Good Morning POU!
Although the “Nadir of African American History” is defined around the institutionalized racism embedded into each level of government, specifically to erase any gains made by the children of slaves immediately following the Civil War, there were actual gains made during this time.
Black literacy levels, which rose during Reconstruction, continued to increase through this period. The NAACP was established in 1909, and by 1920 the group won a few important anti-discrimination lawsuits. African Americans, such as Du Bois and Wells-Barnett, continued the tradition of advocacy, organizing, and journalism which helped spur abolitionism, and also developed new tactics that helped to spur the Civil Rights Movement of the 1950s and 1960s. The Harlem Renaissance and the popularity of jazz music during the early part of the 20th century made many Americans more aware of black culture and more accepting of black celebrities.
The years between 1877 and 1915, as UC Irvine Prof. Dickson D. Bruce Jr. points out in his book, however, was a period of such rancorous white racism that it was labeled the “nadir” of black American history.
The period from the end of Reconstruction to World War I was a time that witnessed the disfranchisement of black voters throughout the South, the rise of legislation in the South designed to segregate blacks in everything from housing to transportation and an increase in racial violence against black people (nearly 200 lynchings a year throughout the 1890s). Such practices were supported by a racist ideology fueled by blatant stereotypes in American popular culture of black inferiority and dependency and an alleged tendency among blacks for criminality, sexual brutality and violence.
But from this low point in American race relations arose black voices: poets, novelists and short-story writers whose work confronted the conditions of an increasingly racist society.
As Bruce writes in “Black American Writing from the Nadir: The Evolution of a Literary Tradition, 1877–1915” (Louisiana State University Press):
The virulence of white racism was a powerful spur to literary activity as black writers sought to use their pens to fight against racist practices and ideas.”
Among the significant black writers to emerge during this period were Charles W. Chesnutt, Paul Laurence Dunbar, James Weldon Johnson, Frances Ellen Watkins Harper, W.E.B Du Bois and dozens of obscure minor authors.

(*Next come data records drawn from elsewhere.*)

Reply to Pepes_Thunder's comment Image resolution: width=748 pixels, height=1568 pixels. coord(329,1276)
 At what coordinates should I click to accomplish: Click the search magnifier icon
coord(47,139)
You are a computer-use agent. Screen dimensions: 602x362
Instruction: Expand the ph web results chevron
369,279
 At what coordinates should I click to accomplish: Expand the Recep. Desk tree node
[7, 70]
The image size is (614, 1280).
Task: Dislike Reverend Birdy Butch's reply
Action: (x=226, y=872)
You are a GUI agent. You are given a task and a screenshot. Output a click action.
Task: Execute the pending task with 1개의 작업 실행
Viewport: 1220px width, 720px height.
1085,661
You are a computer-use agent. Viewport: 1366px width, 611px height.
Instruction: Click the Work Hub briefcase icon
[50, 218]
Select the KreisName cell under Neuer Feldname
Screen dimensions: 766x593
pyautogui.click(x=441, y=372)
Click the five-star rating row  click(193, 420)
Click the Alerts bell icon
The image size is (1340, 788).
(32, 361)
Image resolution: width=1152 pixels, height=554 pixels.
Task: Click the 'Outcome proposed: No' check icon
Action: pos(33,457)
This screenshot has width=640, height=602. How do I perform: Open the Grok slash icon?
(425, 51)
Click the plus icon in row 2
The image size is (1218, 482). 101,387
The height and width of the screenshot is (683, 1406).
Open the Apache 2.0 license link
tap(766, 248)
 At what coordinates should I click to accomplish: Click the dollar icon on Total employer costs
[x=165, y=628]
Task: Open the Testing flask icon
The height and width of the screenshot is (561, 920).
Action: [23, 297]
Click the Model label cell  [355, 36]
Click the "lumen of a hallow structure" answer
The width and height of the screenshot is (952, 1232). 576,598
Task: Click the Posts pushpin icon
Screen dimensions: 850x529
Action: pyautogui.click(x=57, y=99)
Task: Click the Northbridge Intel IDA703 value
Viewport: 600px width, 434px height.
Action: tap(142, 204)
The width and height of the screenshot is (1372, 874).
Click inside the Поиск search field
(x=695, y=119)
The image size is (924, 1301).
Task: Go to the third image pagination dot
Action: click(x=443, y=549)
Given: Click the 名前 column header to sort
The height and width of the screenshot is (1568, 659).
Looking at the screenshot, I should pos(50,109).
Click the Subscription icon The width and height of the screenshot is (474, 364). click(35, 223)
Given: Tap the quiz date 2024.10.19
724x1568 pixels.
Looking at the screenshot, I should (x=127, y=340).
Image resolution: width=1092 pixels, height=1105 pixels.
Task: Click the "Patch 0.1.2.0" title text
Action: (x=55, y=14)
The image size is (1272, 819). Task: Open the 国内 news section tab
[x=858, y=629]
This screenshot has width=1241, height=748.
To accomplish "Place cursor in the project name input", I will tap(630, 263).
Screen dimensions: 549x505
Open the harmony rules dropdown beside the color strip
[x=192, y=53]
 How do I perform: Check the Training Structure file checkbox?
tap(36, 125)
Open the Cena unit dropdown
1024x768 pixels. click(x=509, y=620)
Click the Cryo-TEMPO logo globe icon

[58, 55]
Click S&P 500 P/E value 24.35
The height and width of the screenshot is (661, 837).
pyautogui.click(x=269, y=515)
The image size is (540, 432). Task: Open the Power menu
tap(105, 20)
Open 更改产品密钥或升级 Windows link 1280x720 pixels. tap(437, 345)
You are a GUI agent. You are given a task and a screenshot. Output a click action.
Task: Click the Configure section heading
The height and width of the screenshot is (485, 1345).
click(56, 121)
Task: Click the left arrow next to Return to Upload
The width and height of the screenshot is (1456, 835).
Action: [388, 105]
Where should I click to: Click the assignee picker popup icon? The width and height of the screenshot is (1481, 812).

Mostly members of a small but growing black professional class–teachers, ministers, lawyers, doctors and businessmen–these writers not only challenged racist attitudes but used their writing to, as Bruce says, “educate people about the character and accomplishments of blacks in America.”
“They were showing the rest of American society that they were good Americans: They themselves were like other people in American society and therefore they shouldn’t be excluded from American institutions and American life,” said Bruce, 43, a professor of comparative culture.
Bruce, whose book grew out of his work in dealing with race relations and racial ideologies, said “Black American Writing from the Nadir” is aimed primarily at an academic readership, “although other people could certainly read it.”
By examining black literature of this period, Bruce said he thinks it “helps to tell us more about how American race relations have developed, and I think that it provides a useful background for understanding what the nature of race relations continues to be.”
Bruce, who has taught at UCI for 18 years, began working on “Black American Writing From the Nadir” in 1983. The majority of his years of research was conducted at the Library of Congress and Howard University in Washington.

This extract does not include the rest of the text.